Emozioni per procura, di Adriana Chiaromonte
“Una fiaba è allusiva, i suoi messaggi possono implicare soluzioni, ma essa non le presenta mai in modo esplicito” dice Bettelheim. Questi 39 racconti di Luciana Amisano sono fiabe, fiabe psicanalitiche, come tali non hanno fine, tutto è lasciato in sospeso, come la psicologia dei personaggi.
Perché Follia ed Eroi? Follia sono le pressioni istintuali dell’Es, Eroi sono coloro che riescono a integrare le tendenze discordanti insite nel nostro essere, a incorporarle nella propria personalità sì da raggiungere la piena indipendenza e umanità.
I Folli non sono visti con amore ma vengono descritti con freddezza professionale; quando il protagonista è uno psichiatra o uno psicoterapeuta, il lavoro non appare quale cura degli altri ma assume la funzione di alleggerimento del proprio male. La voce interiore rivela a Mario l’incapacità di vivere una vita propria, quindi di vivere “emozioni per procura”. Dato di base appare un trauma infantile che ha provocato una “affezione della vita”. L’amore di una donna riesce, con la propria pazzia, a far sì che Gregory riesca a superare le carenze affettive dell’infanzia. Un caso indefinito vede lo psichiatra Dick succube di una madre sessualmente ingorda, madre-strega; la professione non libera però questa dipendenza dalla madre. L’ironia domina in Flamenco, lo psicoterapeuta incapace di amare che prova una folle gelosia verso il paziente che cataloga i propri amori con nomi di danze; flamenco è l’amore totalizzante, addirittura con la psicoterapeuta della porta accanto, che però rifiuta il nostro, il quale decide di uccidere la propria amante quale testimone d’una assoluta incapacità di amare.
Il sesso è presente soprattutto come Es, la parte arcaica della nostra personalità, e possibile fonte dell’arte. Questi racconti possono essere letti anche dai non addetti ai lavori, sfuggiranno loro alcuni riferimenti, non potranno sfuggire i turbamenti nel passaggio all’età adolescenziale: Farfalle gialle; lo sdoppiamento della personalità: Un minuto espanso, La signora e l’anima; la madre cattiva: Il sacrificio. La madre è, in queste fiabe, quasi sempre cattiva, sia che abbia superato la fase edipica, sia che non l’abbia superata. Accade spesso anche nella realtà. Con buona pace di tutta la retorica sulla maternità.

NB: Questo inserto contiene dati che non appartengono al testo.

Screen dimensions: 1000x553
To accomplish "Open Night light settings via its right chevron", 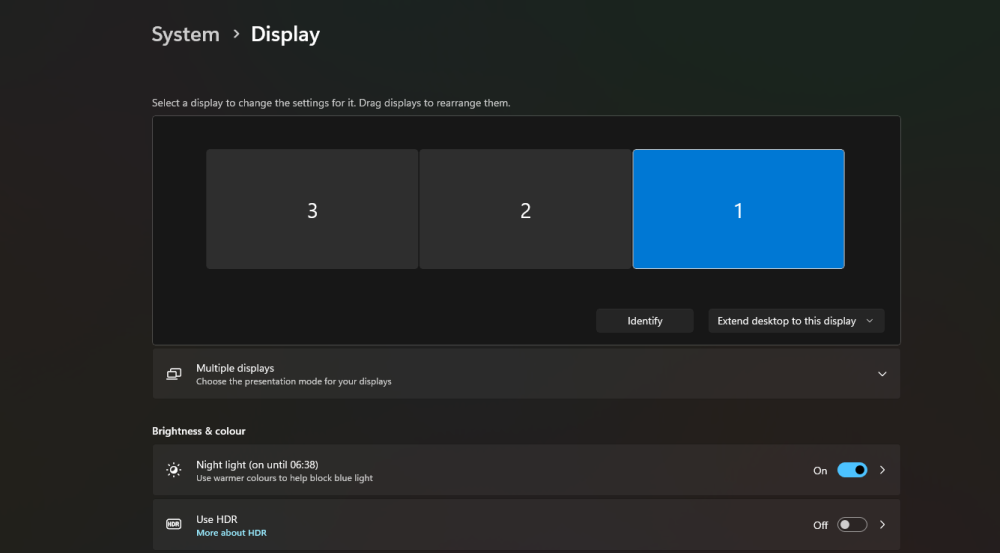I will click(882, 470).
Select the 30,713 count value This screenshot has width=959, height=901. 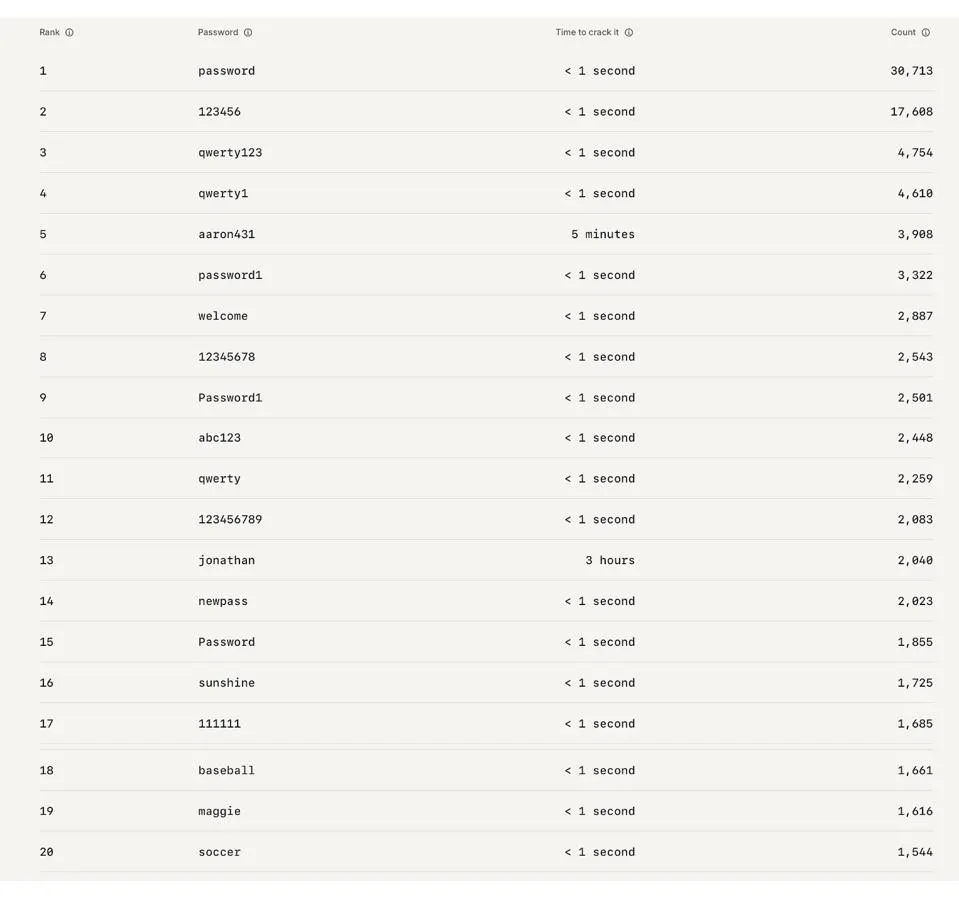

È bene abbandonarsi, nella lettura a tutte le storie, accettare l’opera letteraria nella sua interezza; che importa se l’aquila che batte nel petto di Giovenale è simbolo del Super-io o cela qualche altro significato? E l’incontro tra la razionalità di una ricercatrice e la creatività del falegname si riferisce all’inconscio fonte dell’arte? E l’orso, animale sapiente, è simbolo di personalità integrata? E Giovannino altro non è che il processo dinamico dell’io? lasciamo il tutto aperto alle più varie interpretazioni. Il piacere della lettura rimanga puro piacere. Perché la fiaba del nostro tempo rifiuta la chiusura fattuale, ha cancellato i limiti, è apertura massima a quell’universo, anche interiore, che può sembrare infinito.
Nei racconti domina la sobria eleganza della paratassi, anche se l’autrice non si sottrae alla civetteria di parole gergali, come spitinfio, usato nel milanese e forse in altre aree del Settentrione, inutile cercarlo nel vocabolario. Sbatuffolava i cuori, è una locuzione regionale toscana. Così impescioliti, sbioccolarmi, stintinicchio e altri; neologismi o arcaismi che impreziosiscono lo scritto.
La morte, che appare solo nei casi di follia, chiude il libro con una polemica: chi è il doctor che vede la morte come “fine dei problemi, e solo risate e stare a guardare”? L’autrice non accetta tale ipotesi, con lei molti altri, “mio caro doctor”.